One of the problems Republicans face in adjusting to a population and a society less and less dominated by white men is that their lack of diversity in office-holders can be self-perpetuating. At a time when the GOP is coming to grips with truly calamitous polling numbers among women (a new Monmouth survey shows 55 percent of women nationally all but ruling out a vote for Donald Trump), who are sinking Republican chances in key suburban swing areas up and down the ballot, the party is struggling to increase the paltry number of women in its congressional caucuses. That goal is looking especially hopeless in the Senate, as Politico reports:
Senate Republicans could lose nearly half of the women currently in their caucus come November after recently making painstaking gains — the latest potential blow to the party in the Trump era.
Out of nine Senate GOP women serving, four face highly competitive races this year in Arizona, Maine, Georgia and Iowa.
Appointed senator Martha McSally of Arizona, who lost a 2018 Senate race to Kyrsten Sinema, has trailed Democrat Mark Kelly in ten of 11 public polls released this year and by double digits in several. It doesn’t help that Republicans are struggling in her state, in part thanks to a spike in coronavirus cases. Another appointed senator, Georgia’s Kelly Loeffler, is facing strong opponents to her right (Republican congressman Doug Collins) and to her left (Democratic minister Raphael Warnock) in a nonpartisan “jungle primary” in November that will probably lead to a January 2021 runoff.
Veteran Maine senator Susan Collins has had a bull’s-eye on her back since her crucial vote to confirm Supreme Court nominee Brett Kavanaugh in 2018. She has trailed her most likely Democratic opponent, state House Speaker Sara Gideon, in sparse public polling. And alarm bells went off in Iowa last month when the gold-standard poll from Selzer & Company showed incumbent Republican Joni Ernst trailing Democrat Theresa Greenfield by three points.
There are no women in the slender ranks of viable Senate Republican challengers, although Cynthia Lummis is the GOP front-runner to replace retiring senator Mike Enzi in Wyoming. Meanwhile, neither of the two Democratic women up in November, Jeanne Shaheen or Tina Smith, is in any trouble. So depending on what happens in competitive Senate races, there will be somewhere between 17 and 20 Democratic women in the Senate next year.

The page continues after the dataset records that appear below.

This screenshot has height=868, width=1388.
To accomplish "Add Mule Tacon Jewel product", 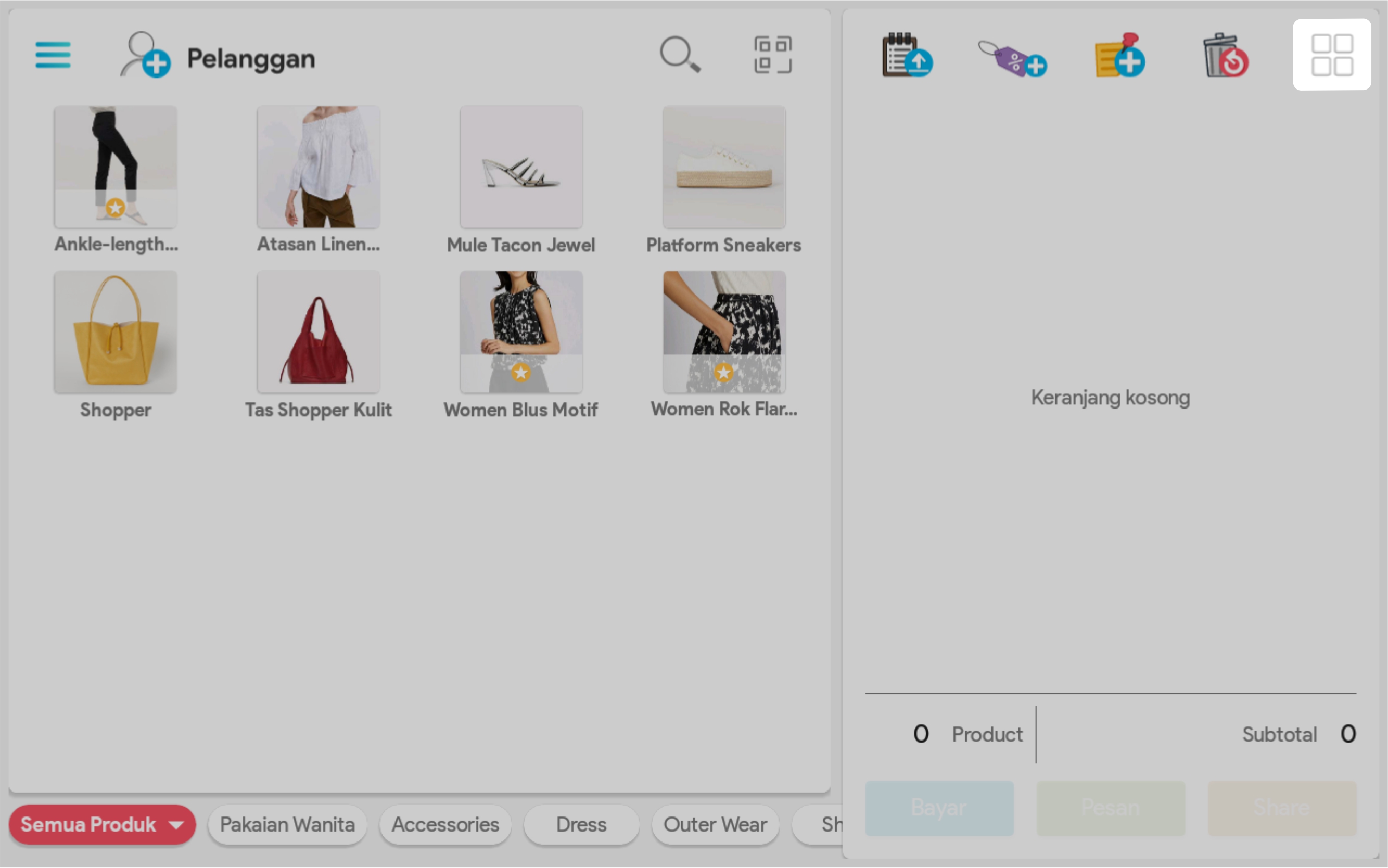I will click(x=520, y=168).
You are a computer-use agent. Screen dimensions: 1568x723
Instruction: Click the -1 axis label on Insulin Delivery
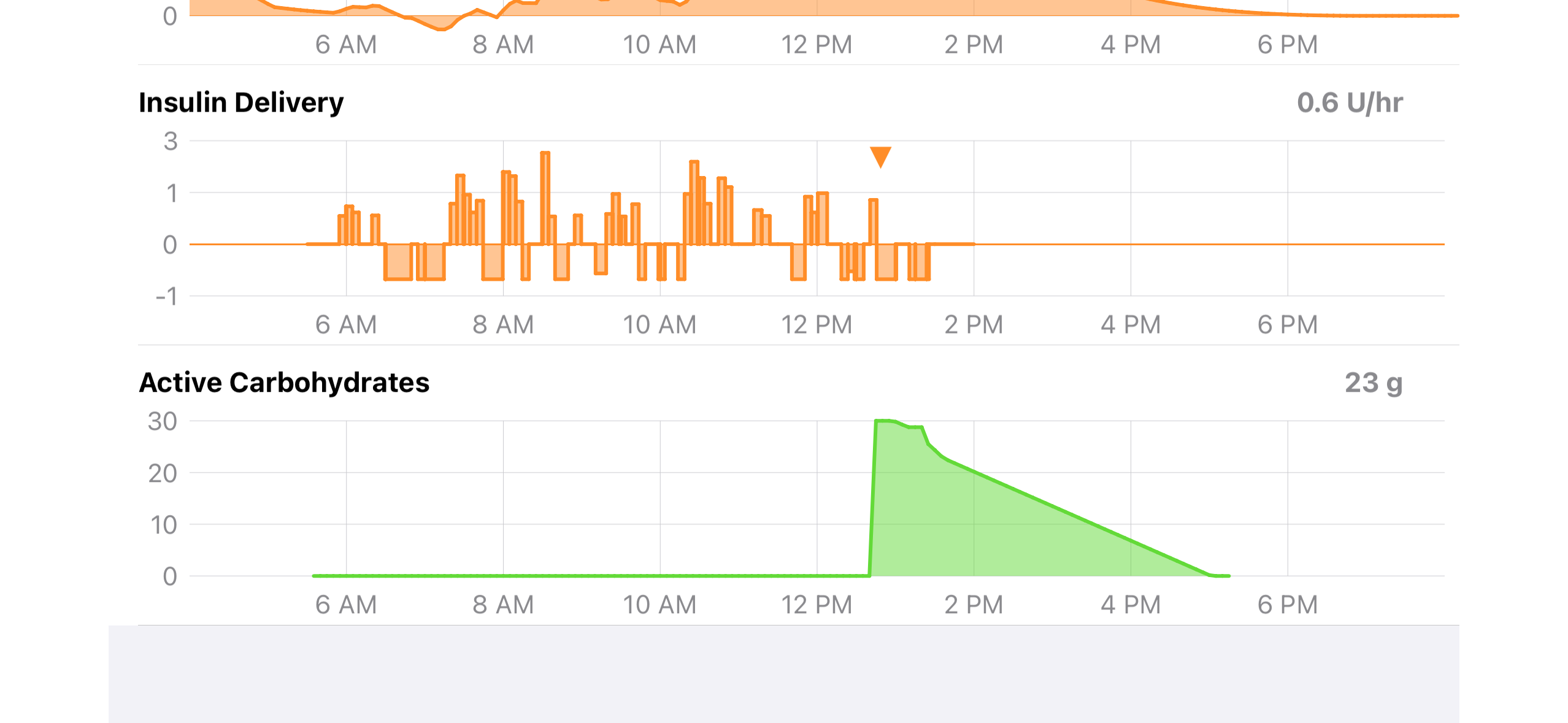166,296

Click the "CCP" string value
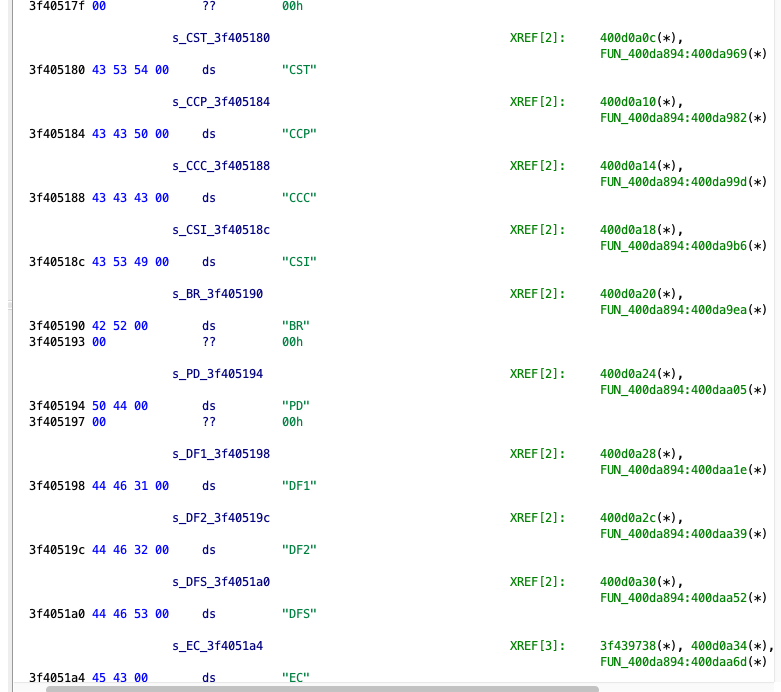tap(299, 134)
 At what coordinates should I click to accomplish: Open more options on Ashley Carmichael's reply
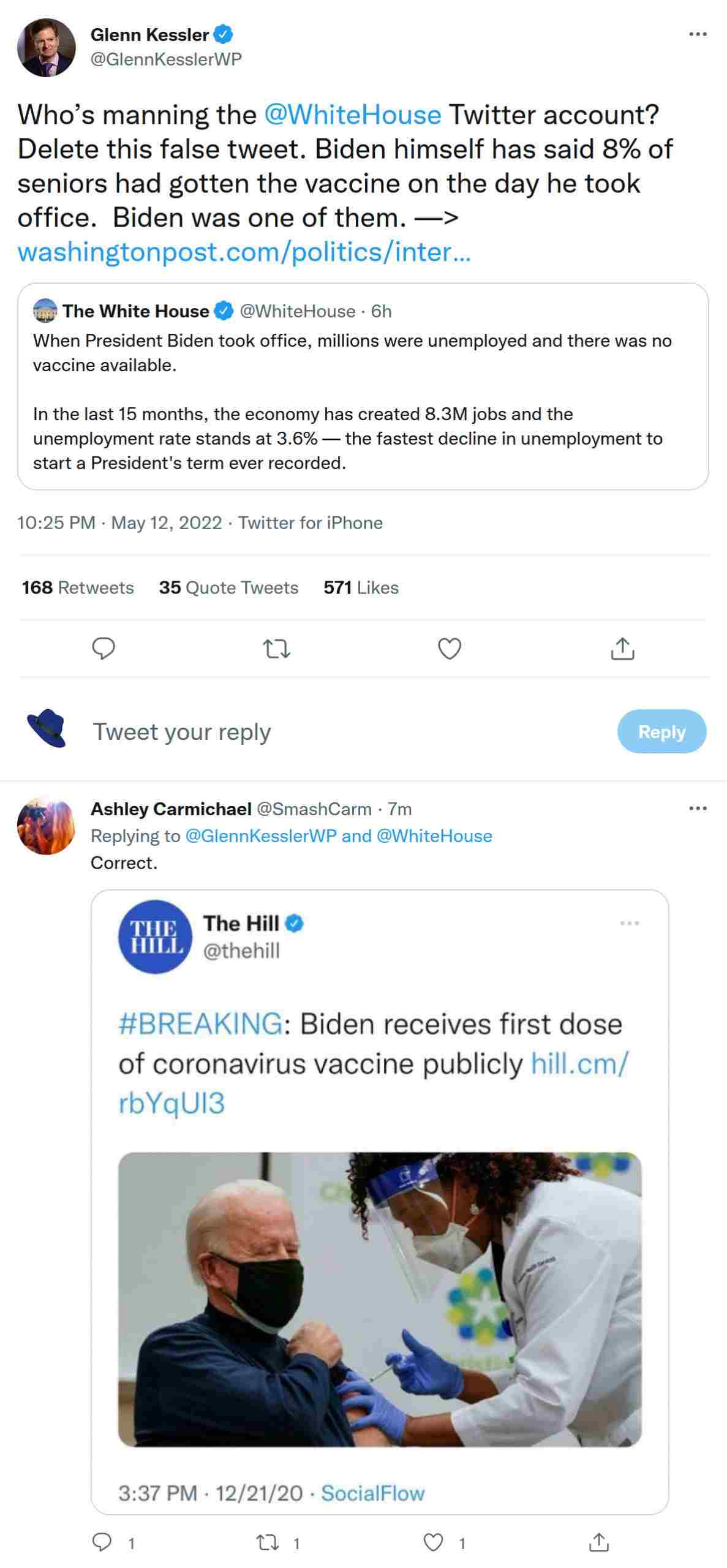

Needless to say, the president’s currently poor showing in every measurement of his contest with Joe Biden is acting as a down-ballot drag on all of his party’s vulnerable Senate candidates.
It could get even worse for Republican women in the Senate: Thanks to a tweet from the president pledging to oppose Alaska’s Lisa Murkowski when she is up for reelection in 2022, she has become a prime prospect for a postelection party switch, particularly if Democrats get within one Senate seat of gaining control of the chamber.
All in all, 2020 may be remembered as a negative landmark for Republican women in the Senate, much as 2018 was for those in the House: Their numbers dropped from 23 to 13 in just one election cycle. It’s not a good sign for a more diverse future.